*** SUPPLIED ENTRIES ***

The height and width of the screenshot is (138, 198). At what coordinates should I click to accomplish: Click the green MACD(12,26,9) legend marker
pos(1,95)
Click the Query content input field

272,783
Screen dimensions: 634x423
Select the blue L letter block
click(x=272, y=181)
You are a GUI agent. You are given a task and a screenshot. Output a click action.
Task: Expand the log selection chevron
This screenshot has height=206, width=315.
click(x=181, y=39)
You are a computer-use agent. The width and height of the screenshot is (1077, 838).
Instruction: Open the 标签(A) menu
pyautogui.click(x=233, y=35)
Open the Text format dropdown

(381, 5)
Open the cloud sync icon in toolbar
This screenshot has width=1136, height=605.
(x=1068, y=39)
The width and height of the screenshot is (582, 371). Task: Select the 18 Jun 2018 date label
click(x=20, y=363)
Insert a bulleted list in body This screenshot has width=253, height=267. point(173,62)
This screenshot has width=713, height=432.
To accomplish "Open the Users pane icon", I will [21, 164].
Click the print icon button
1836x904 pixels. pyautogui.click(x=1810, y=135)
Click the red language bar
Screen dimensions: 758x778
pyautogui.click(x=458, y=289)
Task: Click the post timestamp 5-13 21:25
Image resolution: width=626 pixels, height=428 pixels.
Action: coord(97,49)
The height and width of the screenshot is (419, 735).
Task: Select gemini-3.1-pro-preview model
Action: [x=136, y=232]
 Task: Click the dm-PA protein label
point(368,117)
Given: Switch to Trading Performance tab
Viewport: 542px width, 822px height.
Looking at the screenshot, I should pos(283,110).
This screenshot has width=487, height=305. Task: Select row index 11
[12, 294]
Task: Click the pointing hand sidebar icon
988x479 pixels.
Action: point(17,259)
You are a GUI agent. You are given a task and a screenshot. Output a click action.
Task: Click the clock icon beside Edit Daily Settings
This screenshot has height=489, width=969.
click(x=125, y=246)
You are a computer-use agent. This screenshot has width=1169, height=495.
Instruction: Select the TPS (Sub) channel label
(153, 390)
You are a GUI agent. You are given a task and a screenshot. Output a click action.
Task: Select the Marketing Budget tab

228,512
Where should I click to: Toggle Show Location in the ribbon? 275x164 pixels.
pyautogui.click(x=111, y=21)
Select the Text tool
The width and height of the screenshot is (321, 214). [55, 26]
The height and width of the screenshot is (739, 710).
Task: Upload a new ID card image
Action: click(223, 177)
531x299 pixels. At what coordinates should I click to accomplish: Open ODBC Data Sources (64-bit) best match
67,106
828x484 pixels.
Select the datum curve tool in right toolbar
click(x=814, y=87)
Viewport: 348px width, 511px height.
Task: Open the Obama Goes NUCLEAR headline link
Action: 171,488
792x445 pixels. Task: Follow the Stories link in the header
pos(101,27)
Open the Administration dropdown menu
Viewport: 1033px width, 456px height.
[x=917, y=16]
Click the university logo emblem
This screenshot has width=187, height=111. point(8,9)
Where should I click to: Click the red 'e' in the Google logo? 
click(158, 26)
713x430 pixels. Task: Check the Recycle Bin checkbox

*** End of SUPPLIED ENTRIES ***

→ **BRIEF**
Could you repeat every record word for word?

→ **REPLY TO THE TASK**
The height and width of the screenshot is (138, 198). At what coordinates should I click to accomplish: Click the green MACD(12,26,9) legend marker
pos(1,95)
Click the Query content input field

272,783
Screen dimensions: 634x423
Select the blue L letter block
click(x=272, y=181)
You are a GUI agent. You are given a task and a screenshot. Output a click action.
Task: Expand the log selection chevron
This screenshot has height=206, width=315.
click(x=181, y=39)
You are a computer-use agent. The width and height of the screenshot is (1077, 838).
Instruction: Open the 标签(A) menu
pyautogui.click(x=233, y=35)
Open the Text format dropdown

(381, 5)
Open the cloud sync icon in toolbar
This screenshot has width=1136, height=605.
(x=1068, y=39)
The width and height of the screenshot is (582, 371). Task: Select the 18 Jun 2018 date label
click(x=20, y=363)
Insert a bulleted list in body This screenshot has width=253, height=267. point(173,62)
This screenshot has width=713, height=432.
To accomplish "Open the Users pane icon", I will [21, 164].
Click the print icon button
1836x904 pixels. pyautogui.click(x=1810, y=135)
Click the red language bar
Screen dimensions: 758x778
pyautogui.click(x=458, y=289)
Task: Click the post timestamp 5-13 21:25
Image resolution: width=626 pixels, height=428 pixels.
Action: coord(97,49)
The height and width of the screenshot is (419, 735).
Task: Select gemini-3.1-pro-preview model
Action: [x=136, y=232]
 Task: Click the dm-PA protein label
point(368,117)
Given: Switch to Trading Performance tab
Viewport: 542px width, 822px height.
Looking at the screenshot, I should pos(283,110).
This screenshot has width=487, height=305. Task: Select row index 11
[12, 294]
Task: Click the pointing hand sidebar icon
988x479 pixels.
Action: point(17,259)
You are a GUI agent. You are given a task and a screenshot. Output a click action.
Task: Click the clock icon beside Edit Daily Settings
This screenshot has height=489, width=969.
click(x=125, y=246)
You are a computer-use agent. This screenshot has width=1169, height=495.
Instruction: Select the TPS (Sub) channel label
(153, 390)
You are a GUI agent. You are given a task and a screenshot. Output a click action.
Task: Select the Marketing Budget tab

228,512
Where should I click to: Toggle Show Location in the ribbon? 275x164 pixels.
pyautogui.click(x=111, y=21)
Select the Text tool
The width and height of the screenshot is (321, 214). [55, 26]
The height and width of the screenshot is (739, 710).
Task: Upload a new ID card image
Action: click(223, 177)
531x299 pixels. At what coordinates should I click to accomplish: Open ODBC Data Sources (64-bit) best match
67,106
828x484 pixels.
Select the datum curve tool in right toolbar
click(x=814, y=87)
Viewport: 348px width, 511px height.
Task: Open the Obama Goes NUCLEAR headline link
Action: 171,488
792x445 pixels. Task: Follow the Stories link in the header
pos(101,27)
Open the Administration dropdown menu
Viewport: 1033px width, 456px height.
[x=917, y=16]
Click the university logo emblem
This screenshot has width=187, height=111. point(8,9)
Where should I click to: Click the red 'e' in the Google logo? 
click(158, 26)
713x430 pixels. Task: Check the Recycle Bin checkbox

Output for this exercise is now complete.